§ Task
The whole listing below is to be returned without alteration.

§ Provided material
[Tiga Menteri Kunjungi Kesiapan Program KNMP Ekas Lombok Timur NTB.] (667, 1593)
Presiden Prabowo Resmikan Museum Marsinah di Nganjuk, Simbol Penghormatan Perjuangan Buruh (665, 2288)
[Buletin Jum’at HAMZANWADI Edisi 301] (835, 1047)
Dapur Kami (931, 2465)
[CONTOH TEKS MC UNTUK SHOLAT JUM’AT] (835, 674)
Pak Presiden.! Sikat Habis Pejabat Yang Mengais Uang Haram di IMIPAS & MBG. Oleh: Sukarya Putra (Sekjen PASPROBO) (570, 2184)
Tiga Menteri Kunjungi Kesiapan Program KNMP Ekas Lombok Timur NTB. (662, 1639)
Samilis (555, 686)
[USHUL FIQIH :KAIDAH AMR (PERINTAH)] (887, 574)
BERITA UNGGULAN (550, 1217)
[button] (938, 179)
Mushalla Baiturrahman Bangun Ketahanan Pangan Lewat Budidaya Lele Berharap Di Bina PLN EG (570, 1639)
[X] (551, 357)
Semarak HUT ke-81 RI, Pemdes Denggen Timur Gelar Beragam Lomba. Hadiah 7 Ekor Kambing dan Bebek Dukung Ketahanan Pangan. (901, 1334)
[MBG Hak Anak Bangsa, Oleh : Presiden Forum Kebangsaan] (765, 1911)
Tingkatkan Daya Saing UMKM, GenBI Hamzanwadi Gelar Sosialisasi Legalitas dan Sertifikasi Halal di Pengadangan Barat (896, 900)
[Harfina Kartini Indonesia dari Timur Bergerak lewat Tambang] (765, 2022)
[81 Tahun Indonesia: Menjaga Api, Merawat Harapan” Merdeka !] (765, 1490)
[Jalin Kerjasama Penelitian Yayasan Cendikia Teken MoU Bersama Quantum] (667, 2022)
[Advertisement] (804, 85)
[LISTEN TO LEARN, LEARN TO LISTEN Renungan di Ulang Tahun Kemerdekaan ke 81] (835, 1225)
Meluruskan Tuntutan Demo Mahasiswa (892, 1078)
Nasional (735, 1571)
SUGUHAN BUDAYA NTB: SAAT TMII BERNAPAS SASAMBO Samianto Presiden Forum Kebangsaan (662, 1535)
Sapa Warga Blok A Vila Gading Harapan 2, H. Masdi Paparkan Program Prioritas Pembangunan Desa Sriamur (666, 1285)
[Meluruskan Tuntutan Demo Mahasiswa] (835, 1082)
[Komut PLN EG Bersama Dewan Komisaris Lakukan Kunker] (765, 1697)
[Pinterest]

§ Task output
[Tiga Menteri Kunjungi Kesiapan Program KNMP Ekas Lombok Timur NTB.] (667, 1593)
Presiden Prabowo Resmikan Museum Marsinah di Nganjuk, Simbol Penghormatan Perjuangan Buruh (665, 2288)
[Buletin Jum’at HAMZANWADI Edisi 301] (835, 1047)
Dapur Kami (931, 2465)
[CONTOH TEKS MC UNTUK SHOLAT JUM’AT] (835, 674)
Pak Presiden.! Sikat Habis Pejabat Yang Mengais Uang Haram di IMIPAS & MBG. Oleh: Sukarya Putra (Sekjen PASPROBO) (570, 2184)
Tiga Menteri Kunjungi Kesiapan Program KNMP Ekas Lombok Timur NTB. (662, 1639)
Samilis (555, 686)
[USHUL FIQIH :KAIDAH AMR (PERINTAH)] (887, 574)
BERITA UNGGULAN (550, 1217)
[button] (938, 179)
Mushalla Baiturrahman Bangun Ketahanan Pangan Lewat Budidaya Lele Berharap Di Bina PLN EG (570, 1639)
[X] (551, 357)
Semarak HUT ke-81 RI, Pemdes Denggen Timur Gelar Beragam Lomba. Hadiah 7 Ekor Kambing dan Bebek Dukung Ketahanan Pangan. (901, 1334)
[MBG Hak Anak Bangsa, Oleh : Presiden Forum Kebangsaan] (765, 1911)
Tingkatkan Daya Saing UMKM, GenBI Hamzanwadi Gelar Sosialisasi Legalitas dan Sertifikasi Halal di Pengadangan Barat (896, 900)
[Harfina Kartini Indonesia dari Timur Bergerak lewat Tambang] (765, 2022)
[81 Tahun Indonesia: Menjaga Api, Merawat Harapan” Merdeka !] (765, 1490)
[Jalin Kerjasama Penelitian Yayasan Cendikia Teken MoU Bersama Quantum] (667, 2022)
[Advertisement] (804, 85)
[LISTEN TO LEARN, LEARN TO LISTEN Renungan di Ulang Tahun Kemerdekaan ke 81] (835, 1225)
Meluruskan Tuntutan Demo Mahasiswa (892, 1078)
Nasional (735, 1571)
SUGUHAN BUDAYA NTB: SAAT TMII BERNAPAS SASAMBO Samianto Presiden Forum Kebangsaan (662, 1535)
Sapa Warga Blok A Vila Gading Harapan 2, H. Masdi Paparkan Program Prioritas Pembangunan Desa Sriamur (666, 1285)
[Meluruskan Tuntutan Demo Mahasiswa] (835, 1082)
[Komut PLN EG Bersama Dewan Komisaris Lakukan Kunker] (765, 1697)
[Pinterest]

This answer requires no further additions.